--- DOCUMENT TEXT ---
──────
Aha!! I was right (and so was Doug). I whipped out the statistics textbook and reviewed the Poisson distribution (I knew something was "fishy"). The Poisson distribution is designed such that it deals with probabilities of either zero or one "success" per interval (with the assumption that Pr(more than 1 in an interval) = 0 ). Doug's figures were right, as far as they went. However, the Poisson distribution is not the best choice for this problem, as we all can imagine a player getting multiple TDs in one quarter (Cite "Evans's Law of Multiple TDs vs Houston").

Since I made the request, you would think the least I should be able to do is read it before Bill M. posts 10 times.

One random thought that popped into my head is that there are different types of TD's. I would basically subdivide them into run of play TD's, and those occurring in the red zone, where the field is more restricted, and body positioning, working in traffic is a little more important than speed and elusiveness. Perhaps one type follows poisson a little better than the other.

To test this, we could divide all TD's out, but that would require looking at each box score. Less exact but more manageable, we could divide the receivers by YPC groups to see if the high YPC group or low YPC group followed the poisson distribution more.

I did that with 10 TD and 9 TD guys. My caveat is that I used the leader boards, so if a 9 TD guy didn't appear on the leader board, he may not be included and my numbers may not exactly match up with Doug's. I also used the Tight Ends who caught that many TD's, which Doug may not have used.

The dividing line for YPC fell at 14.0. Here are the results. I find them interesting. But then again, splits happen, so it bears further examination.

10 TD's in one season

HIGH YPC GUYS

0- 82

1- 60

2- 14

3- 4

LOW YPC GUYS

0- 76

1- 69

2- 14

3- 1

9 TD'S in one season

HIGH YPC GUYS

0- 146

1- 80

2- 26

3- 4

LOW YPC GUYS

0- 132

1- 82

2- 25

3- 1

The high YPC guys are very close to the poisson distribution. The low YPC guys are farther away, and have more 1 TD games, and less 3 TD games and 0 TD games.

Bill,

The poisson does in fact allow for multiple TDs in a quarter. Assuming you've got an 8-TD per year guy, then he's a 1/8 TD per quarter guy, so you can estimate his distribution of TDs per quarter using a poisson with parameter 1/8.
──────
Items from a dataset
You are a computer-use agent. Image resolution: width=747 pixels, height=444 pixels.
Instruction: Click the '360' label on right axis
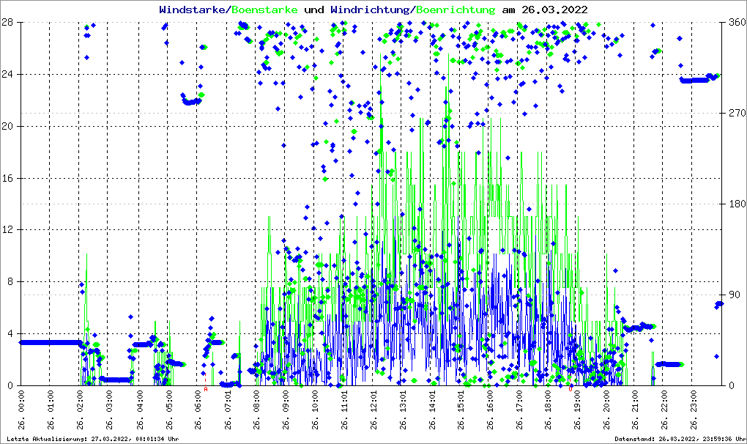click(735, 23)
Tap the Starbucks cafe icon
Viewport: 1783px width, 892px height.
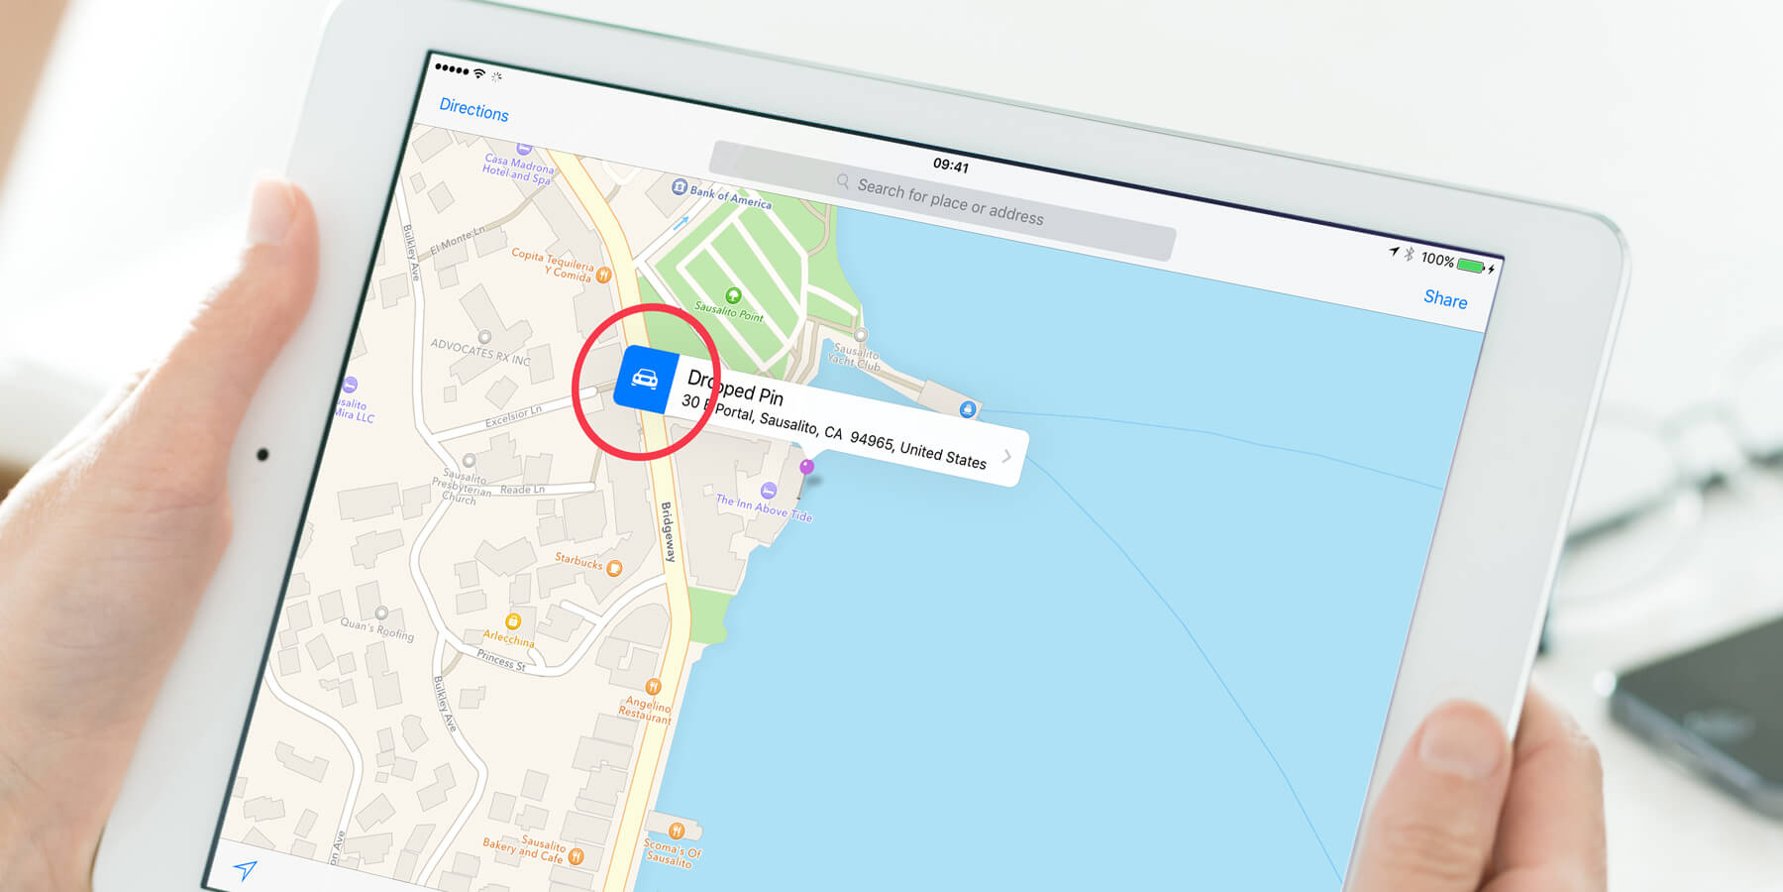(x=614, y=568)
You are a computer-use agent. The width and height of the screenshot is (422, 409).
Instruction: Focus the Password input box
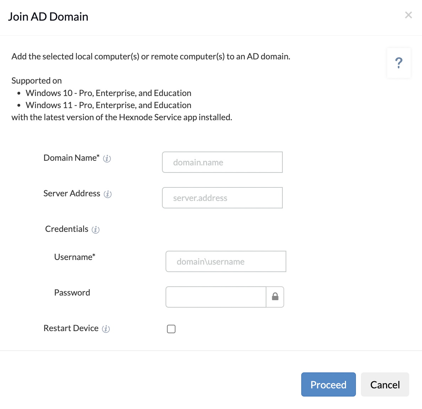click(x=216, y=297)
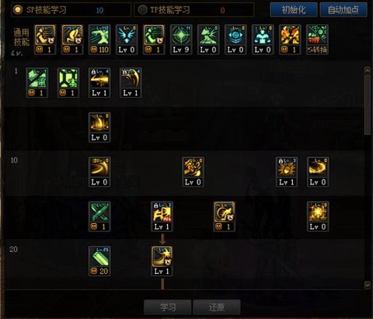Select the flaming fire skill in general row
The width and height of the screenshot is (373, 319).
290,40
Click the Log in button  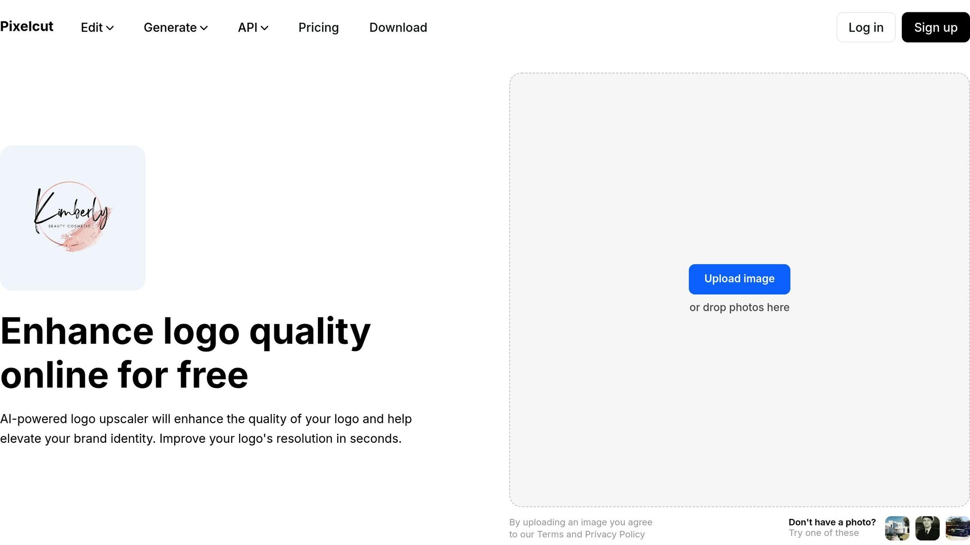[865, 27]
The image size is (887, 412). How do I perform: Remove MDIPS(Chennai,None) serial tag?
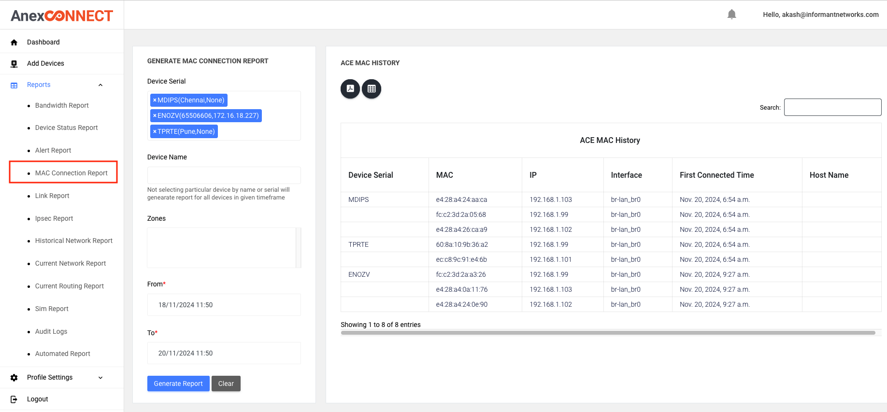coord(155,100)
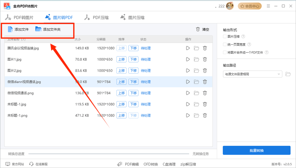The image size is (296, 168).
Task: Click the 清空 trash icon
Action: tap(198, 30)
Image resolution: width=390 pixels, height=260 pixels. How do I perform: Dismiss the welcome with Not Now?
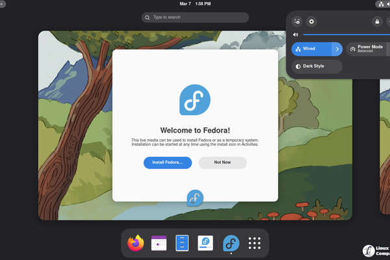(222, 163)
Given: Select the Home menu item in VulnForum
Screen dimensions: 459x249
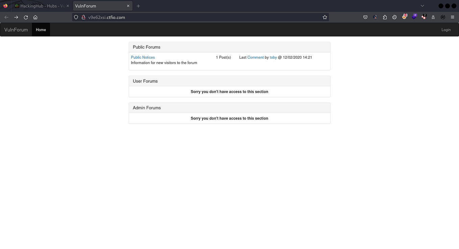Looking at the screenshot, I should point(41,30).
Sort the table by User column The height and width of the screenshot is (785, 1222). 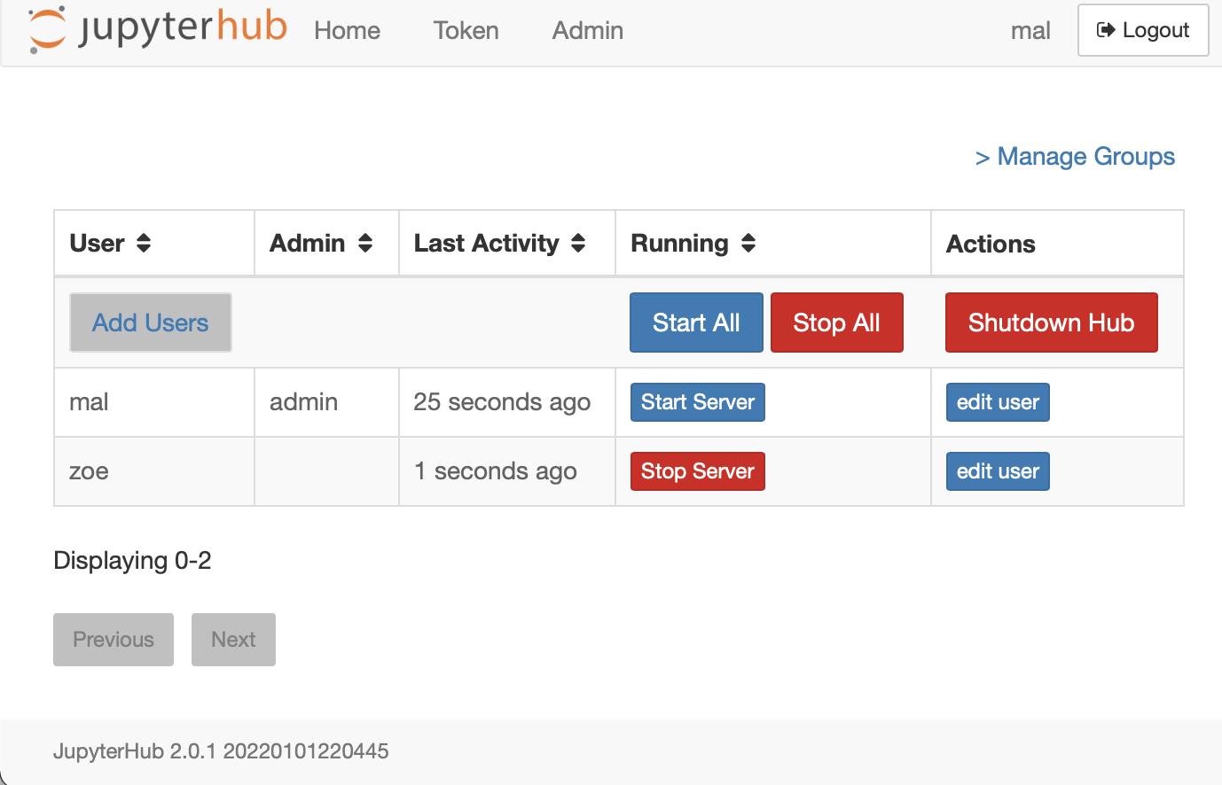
──────
In the touchdown discussion, at what YPC value were the receivers split into high and low groups? Rely only on the touchdown discussion for what follows.

--- RESULT OF THE TASK ---
The dividing line for YPC fell at 14.0.